WASHINGTON — There is a debate that’s gaining ground in Washington over what to call what’s going in your cup.
Brody Stapel, a dairy farmer in Wisconsin, is asking the Food and Drug Administration (FDA) to tighten its rules regarding term usage on non-milk products. He has lobbied for a crackdown in Washington for years out of fear those products are confusing consumers.
“You want to know where your food comes from,” he said. “You want to know what's in your food. And obviously, that's all printed on the side of the label but I think that we have to take a stand.”
As the president of the Edge Dairy Farmer Cooperative, Stapel passed along his concerns to Sen. Tammy Baldwin, D-Wis. during a virtual meeting last week. She is sponsoring the DAIRY PRIDE Act, requiring foods not made from milk, but labeled as such, to be considered “misbranded” by the FDA.
Sen. Baldwin, in a senate committee hearing one day after her meeting with Stapel, pressed the agency to update its enforcement standards.
“I would note yesterday that the FDA issued a final rule on the standards of identity for yogurt but more work needs to be done,” Sen. Baldwin said in the hearing.
FDA Acting Commissioner Janet Woodcock said it would continue to pursue distinguished branding guidances but was vague on how it would. When questioned by Sen. Jerry Moran, R-Kansas on how long the agency took to update yogurt standards, Woodcock said she, too, believes it took too long.
“I agree that it’s too long for modernization however I will tell you that my technical assessment is that, certainly, the Center for Food Science and Applied Nutrition did not have enough staff on this to get the job done previously and currently still do not have enough staff,” said Woodcock.
Woodcock presented the agency’s FY22 budget but did not request funding to increase staffing to address this issue.
For health and other reasons, consumers are showing a taste for dairy-like products made from oats, soybeans and nuts.
“Cow-based dairy is really on the way out for a variety of factors, one of which is people realizing that they have these excellent alternatives that don't have some of the liabilities that animal-based dairy does,” said Vance Lehmkuhl, communications director for the American Vegan Society.
Advocates for the alt-milk industry insist that many food companies are self-correcting, avoiding words like milk and cheese altogether.

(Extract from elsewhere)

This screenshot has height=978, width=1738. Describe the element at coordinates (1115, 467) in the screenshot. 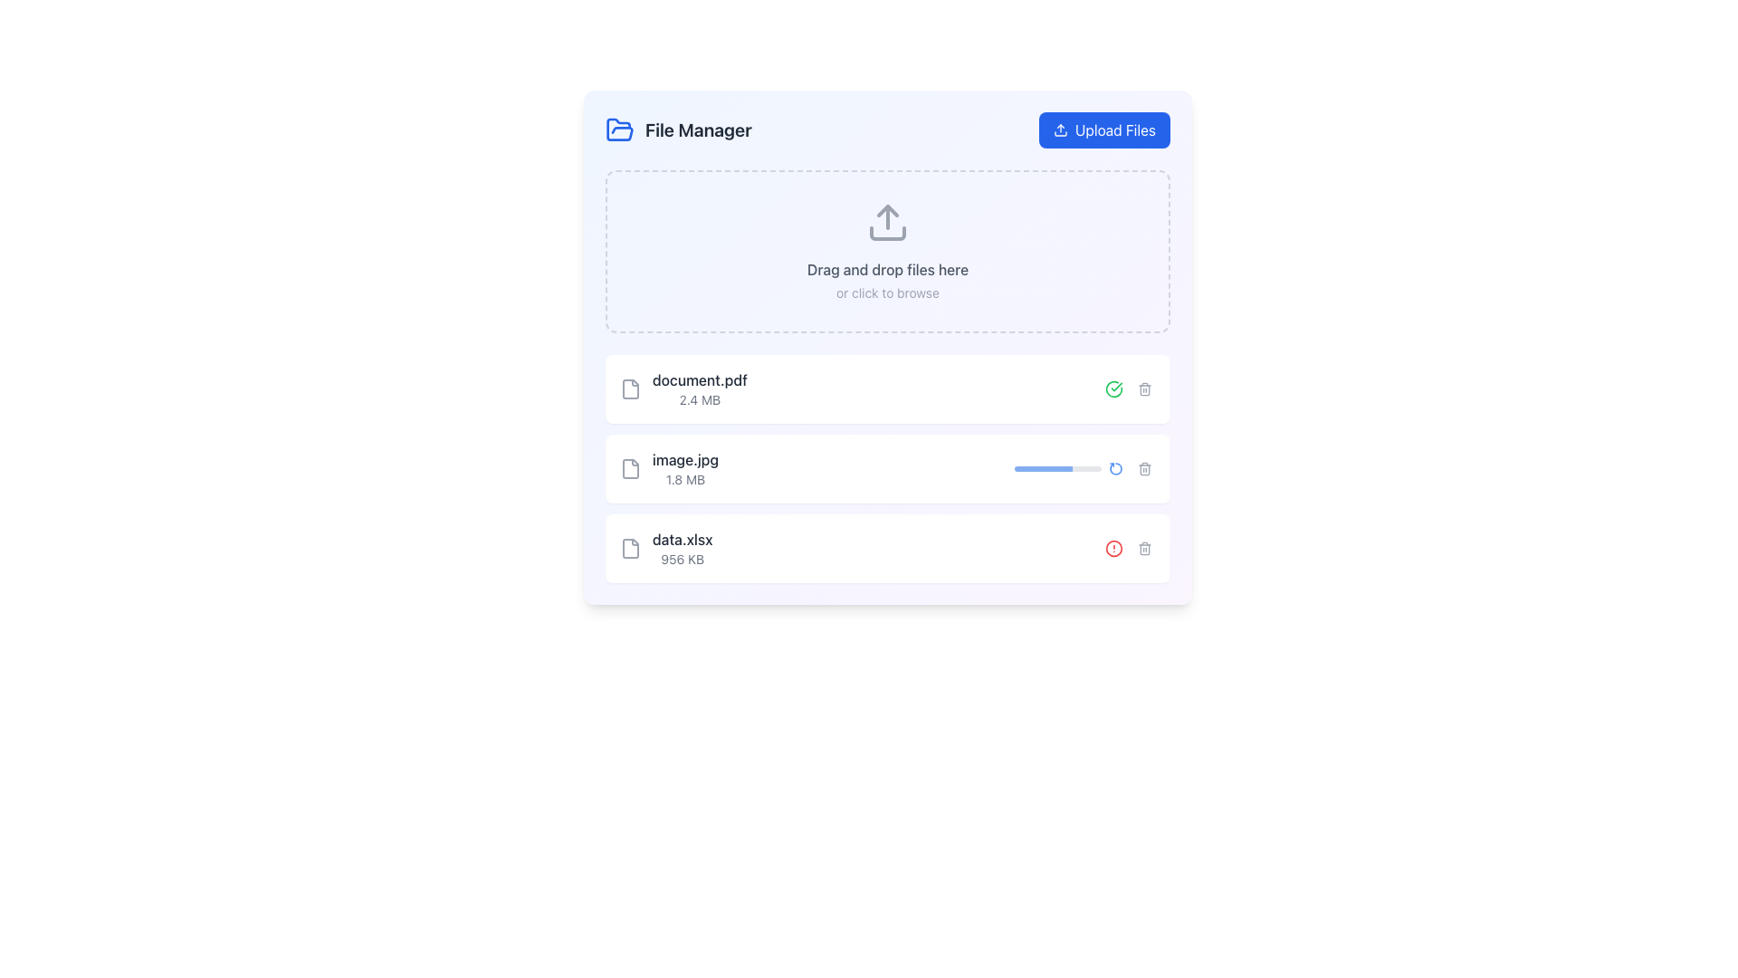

Lehmkuhl says that whatever they call their products won’t change the growing demand for them.
“You have silk, you have Almond Breeze, you have Oatly, you have all of these brands now,” said Lehmkuhl. “That’s what people are looking for. So if you remove the word milk out of that label — if this all came through the way that they want it to happen — I still just don't see it having much impact on the general trend that people are abandoning cow's milk and trying many of these other products.”

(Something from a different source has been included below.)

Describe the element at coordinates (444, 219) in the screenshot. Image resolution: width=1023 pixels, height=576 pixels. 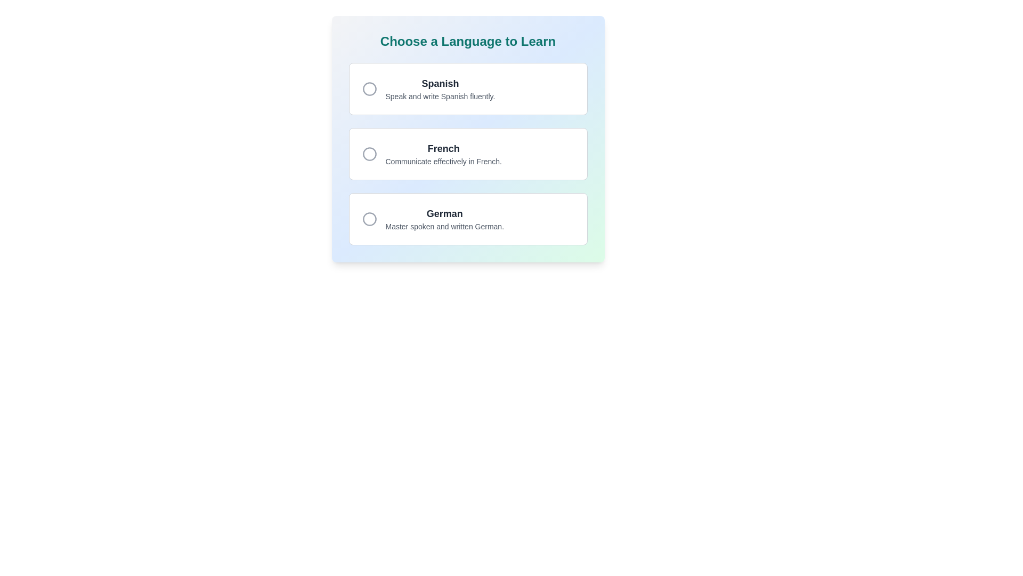
I see `information provided in the text block that describes the 'German' language learning option located at the bottom of the vertical list of language selection cards` at that location.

Stapel believes even if companies are updating word usage themselves, federal enforcement is still necessary.
“The damage has been done from our perspective already,” he said. “We're behind the eight ball on this. I don't know that this is our saving grace or the one big thing that we need in order to keep small farms in business, but nonetheless, if we can push this avenue we need to continue doing that.”
Sen. Baldwin’s bill has bipartisan backing from seven senators and more than 30 lawmakers in the House.